Nods accompanied a chorus of yeses.
Min smiled, her uneven teeth glittering in the firelight. Her mate held her hand. “Hael and Juna saved us all from the masked creatures and attacking dragons.”
Hael reached for Juna's hand and pulled him to his feet. “Juna, your strength of magic equals mine. These people are not my people. They are our people. We are nearly to our home, and you and I will guide them there together. Go rest with your family now. We will leave this place shortly.”
The crowd parted to let Hael and Adina through.
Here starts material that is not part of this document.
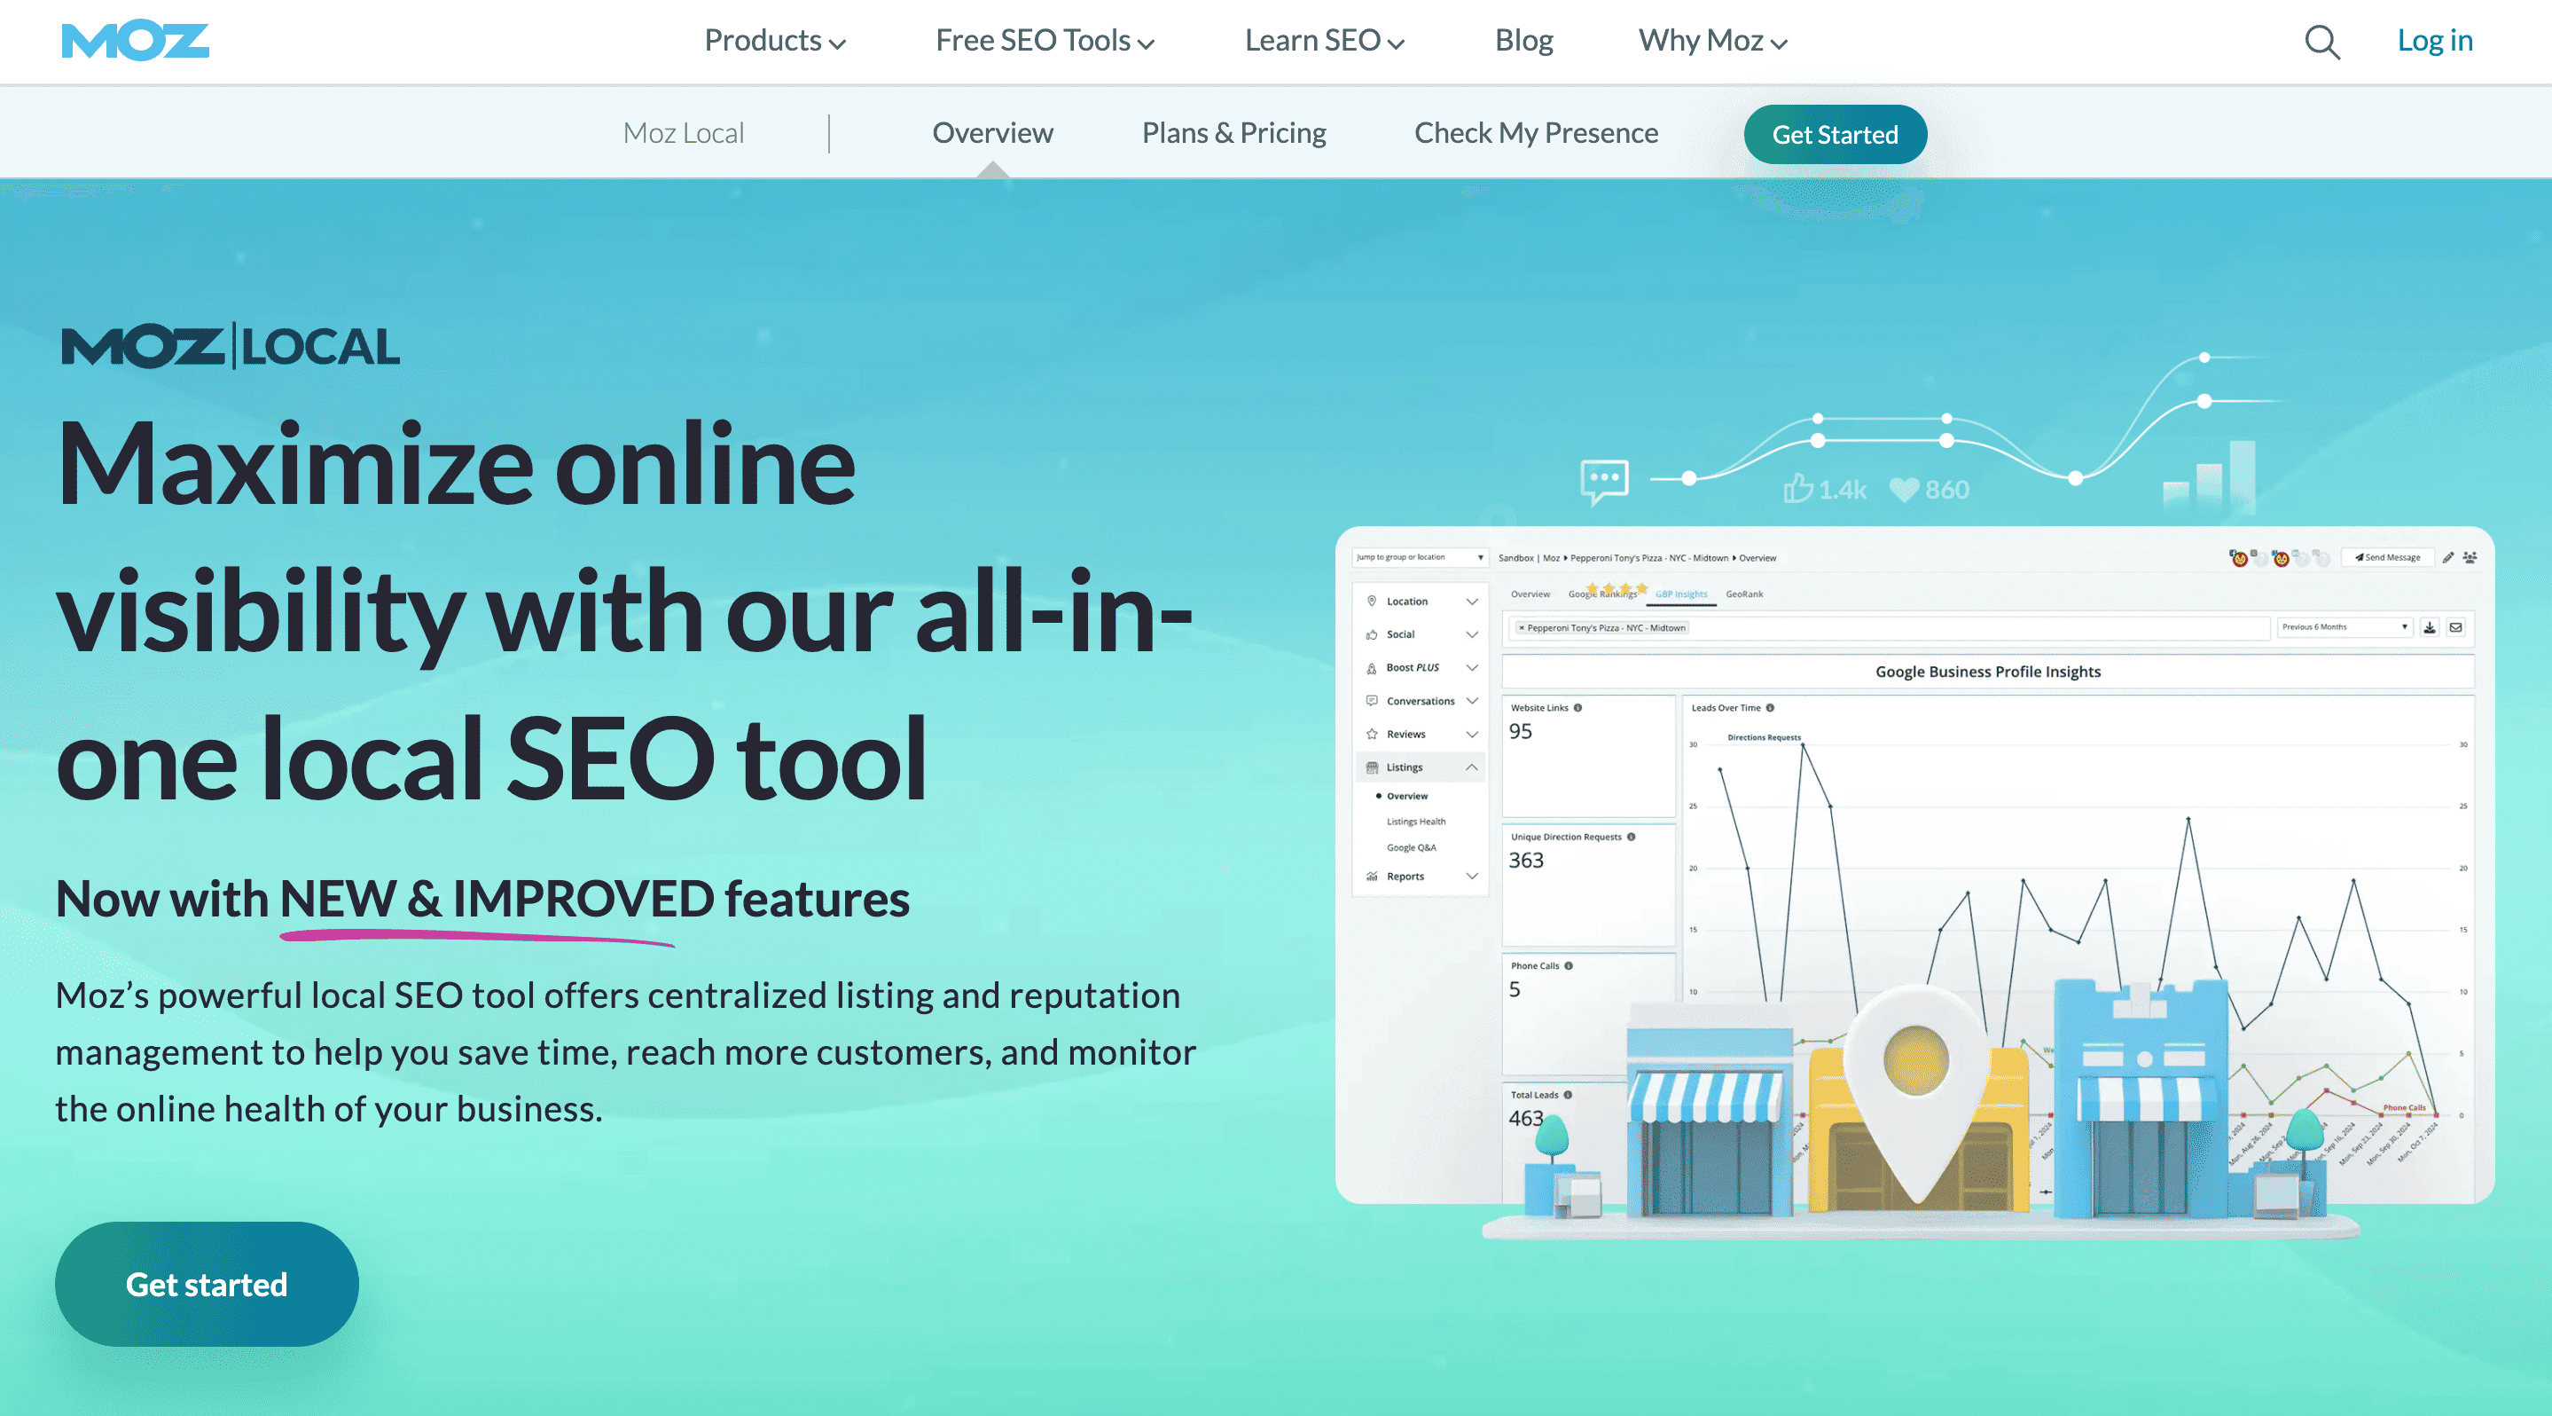Click the Log in link
The height and width of the screenshot is (1416, 2552).
(x=2434, y=41)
They climbed into the wagon and went to the back, where Hael had sectioned off a spot for herself. She arranged her blankets and pillow, then laid down and held out her arm so Adina could lie with her.
“I shouldn't have left her out there alone,” Adina sobbed.
Hael smoothed her hair and kissed her brow. “She's not alone. My people are with her. Uldru have death rituals, and nothing needs to be spoken to begin them. They were picking flowers for her when we came in here, to make her pretty so you remember her as pretty when you say goodbye. Underground it would have been fungus blooms. Here, there are flowers, and that is better. Let your tears come. They're important.” Hael inhaled deeply. The jasmine scent of Adina's hair was already fading.
“It is an honor to be allowed to cry with you,” Adina whispered. She wrapped her arms around Hael and wept.
THERE WAS WATER HERE, more water than Hael had ever seen. And behind that circle of sheltered water, more water glittered in the moonlight. Streams trickled down the slopes to wind into a thick forest. It was quiet here at the end of the mountain pass, quiet and still aside from the noises of night birds and the settling trees.